While we have assigned roles within our team for now, we expect all of us to have a hand in almost every area of our codebase, with everyone being responsible for a slightly greater amount of work in their assigned areas. On a week-to-week basis, we will try and understand the workload for each week and divide it among the team as evenly as possible while maintaining as much pair programming as possible.

Every team member's goal at the end of the quarter is to be able to single-handedly recreate the system we design over the quarter if they had to, which means that everyone has at least a moderate level of understanding of every component of the project.

Week 1: Exploration

The 2016 Amazon Picking Challenge was a robotics competition, with the following rules.
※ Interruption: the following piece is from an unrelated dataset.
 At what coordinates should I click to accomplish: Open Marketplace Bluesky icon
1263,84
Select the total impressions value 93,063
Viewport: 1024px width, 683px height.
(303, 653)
We designed some performance metrics to judge participant robots on pick and stow tasks.

Pick Task

Performance Metrics:

  • Success Percentage: The fraction of pick attempts that result in the requested item to be picked and placed into a tote without any error

  • Average Speed Per Item: The time it takes to result in the requested item to be picked and placed into a tote averaged over all attempts without any error

  • Percentage of Work Order Fulfilled: The fraction of the work order that's been fulfilled within the time limit

  • Error Count: Number of each type of error listed below

  • Each of the above metrics is measured both over all bins, and also over the following bin categories:

    • Bins with 1-2 items

    • Bins with 3-4 items

    • Bins with 5+ items

Errors:

  • Removing non-target items from the shelf and not replacing them

  • Selecting the incorrect target item from the correct bin (recognized the wrong target)
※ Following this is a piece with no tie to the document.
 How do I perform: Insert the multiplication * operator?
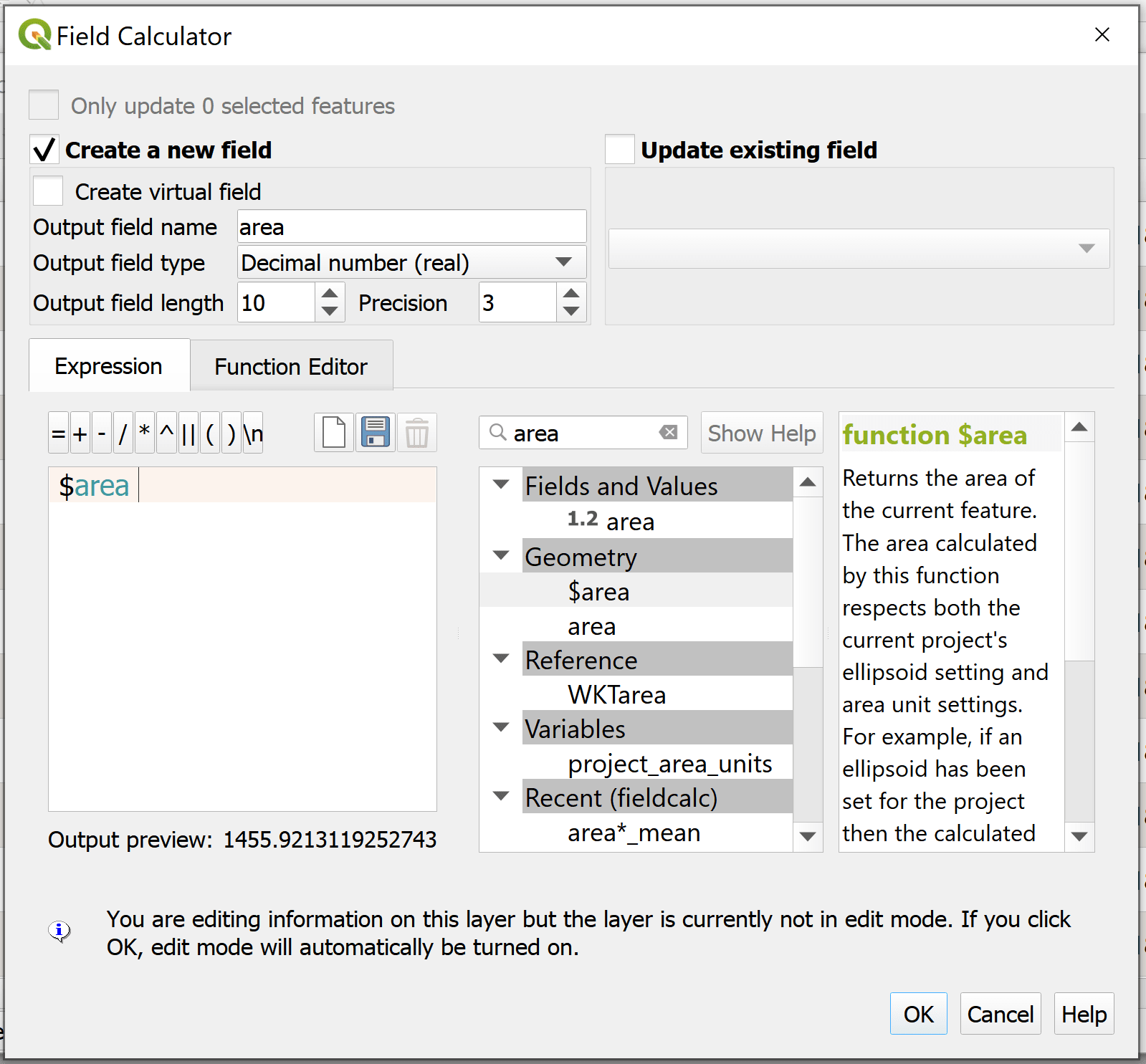pos(145,433)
  • Selecting the correct target item from the incorrect bin

  • Removing items from the shelf but failing to place target items in the tote bag

  • Failing to remove target items from the shelf (recognized the target but cannot pick it up)

  • Damaging any item or the shelf

  • Dropping an item from a height of more than 0.3 meters

  • Leaving an item protruding out of its bin by more than 0.5cm (mainly for items moved by the picker on the shelf)

Stow Task

Performance Metrics:

  • Success Percentage: The fraction of stow attempts that result in the requested item to be picked and placed into a bin without any error

  • Average Speed Per Item: The time it takes to result in the requested item to be picked and placed into a bin averaged over all attempts without any error

  • Percentage of Work Order Fulfilled: The fraction of the work order that's been fulfilled within the time limit

  • Error Count: Number of each type of error listed below

  • Each of the above metrics is measured both over all bins, and also over the following bin categories:

    • Bins with 1-2 items

    • Bins with 3-4 items

    • Bins with 5+ items

Errors:

  • Putting the target item into the incorrect bin

  • Failing to remove target items from the tote (recognized the target but cannot pick it up)
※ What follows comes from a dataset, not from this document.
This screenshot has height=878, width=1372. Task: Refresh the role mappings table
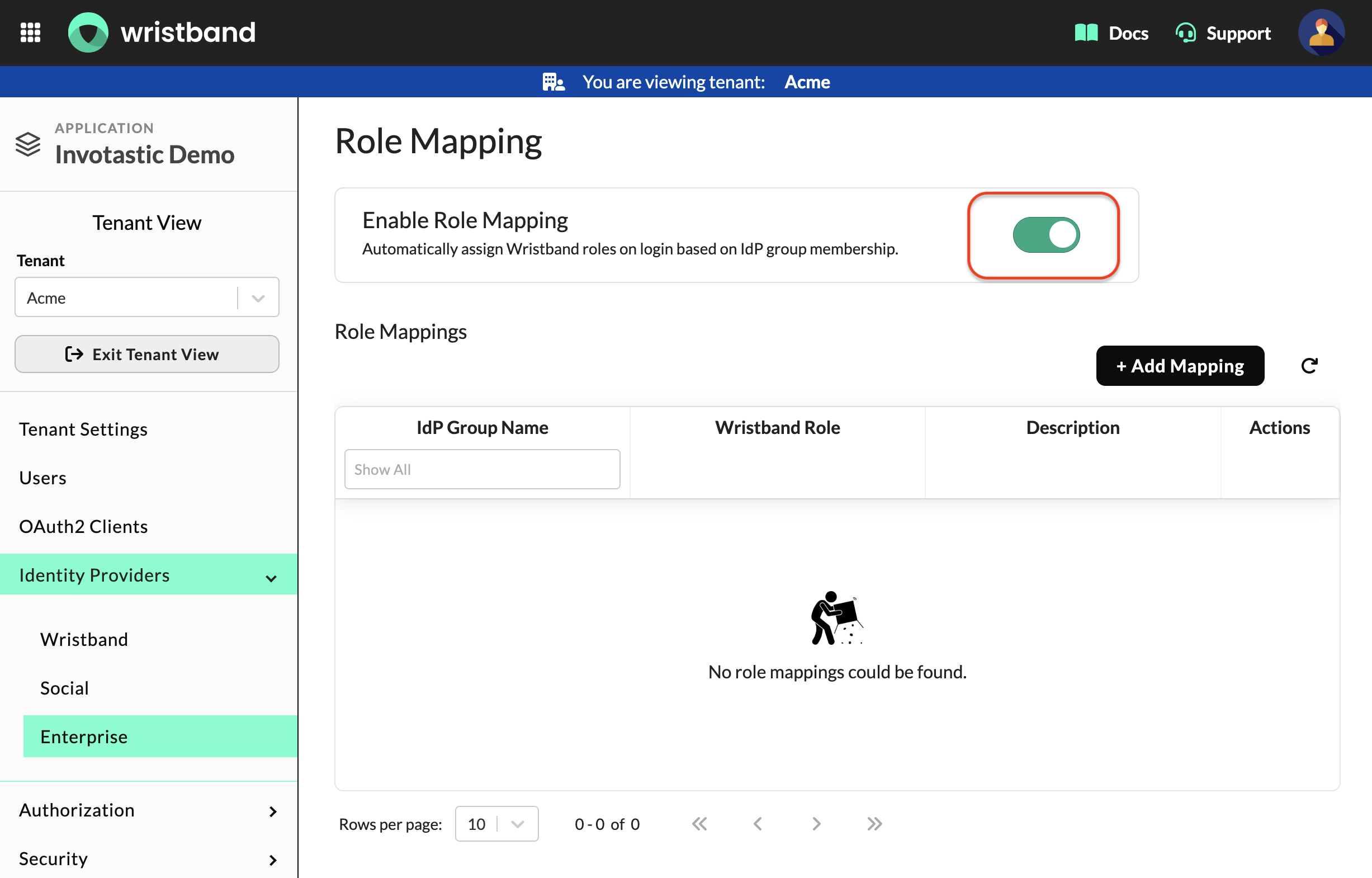click(x=1309, y=365)
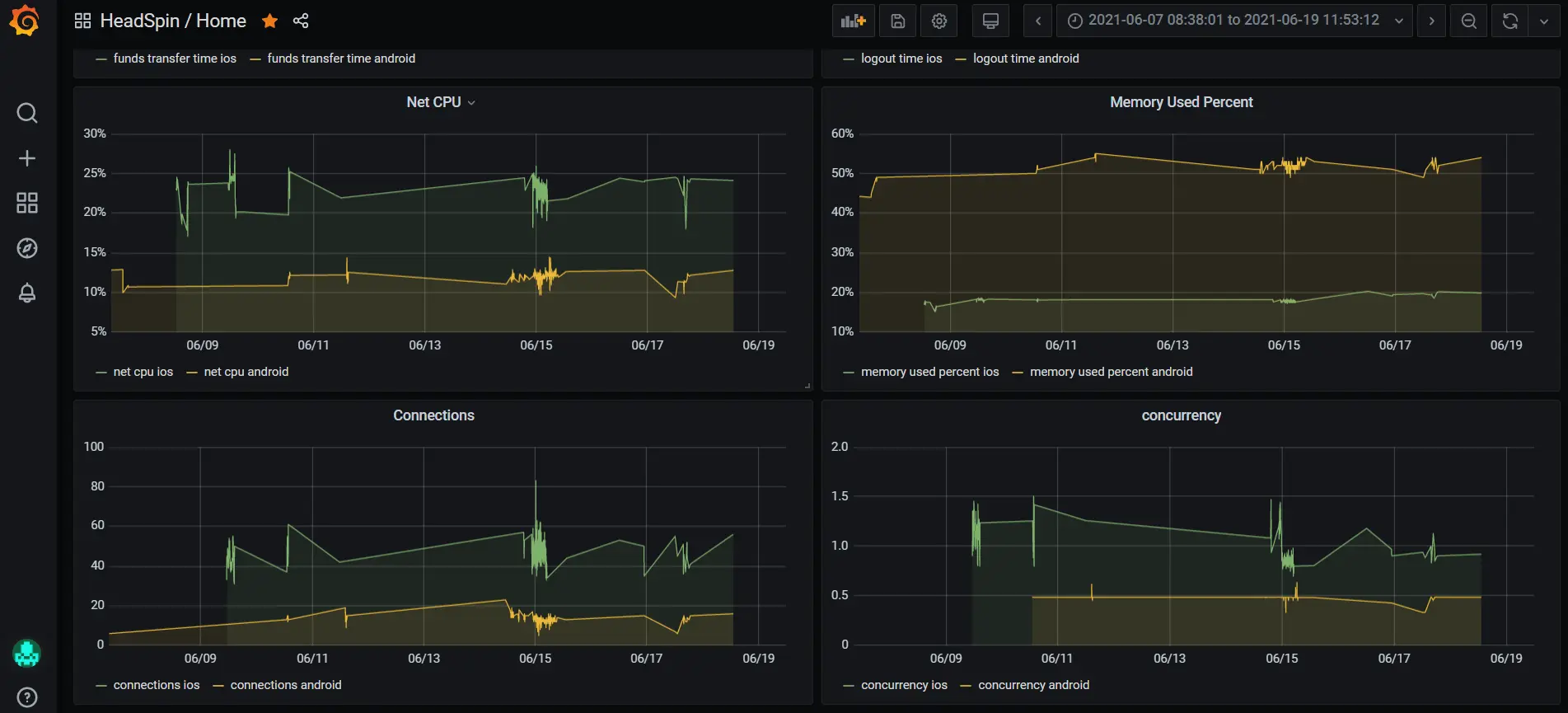Toggle the net cpu ios legend series
This screenshot has height=713, width=1568.
coord(143,372)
  • Damaging any item or the shelf

  • Dropping an item from a height of more than 0.3 meters

  • Leaving an item protruding out of its bin by more than 0.5cm (mainly for items moved by the picker on the shelf)

Using some these metrics, we wanted to judge the following video:

Judging performance metrics

Looking at the first five objects Team NimbRo attempted for the pick task, their performance metrics were:

  • Success Percentage: 40%

  • Average Speed Per Item: 17s

Clearly it is a difficult task! We wanted to look at the target object attributes to understand what made the challenge so difficult.

Object Attributes

  • Rigid/Non-Rigid: whether the object maintains its shape while being manipulated; e.g. the soap bar is rigid, the dog toy is non-rigid.

  • Irregularly Shaped: whether the object is a regular shape (cube, sphere, etc) or not; e.g. the book is not, but the dog toy is

  • Surface Material: material(s) that the surface of the object (plastic, glass, etc.); e.g. the dog toy has a surface material of silicone

  • Size: Physical dimensions of the shape of the object i.e. width, height, depth;

  • Weight: The weight of the object (in lbs);

  • Handle/No Handle: whether the object has a handle/hole which is used to hang the object; e.g. mugs, objects with sombrero holes.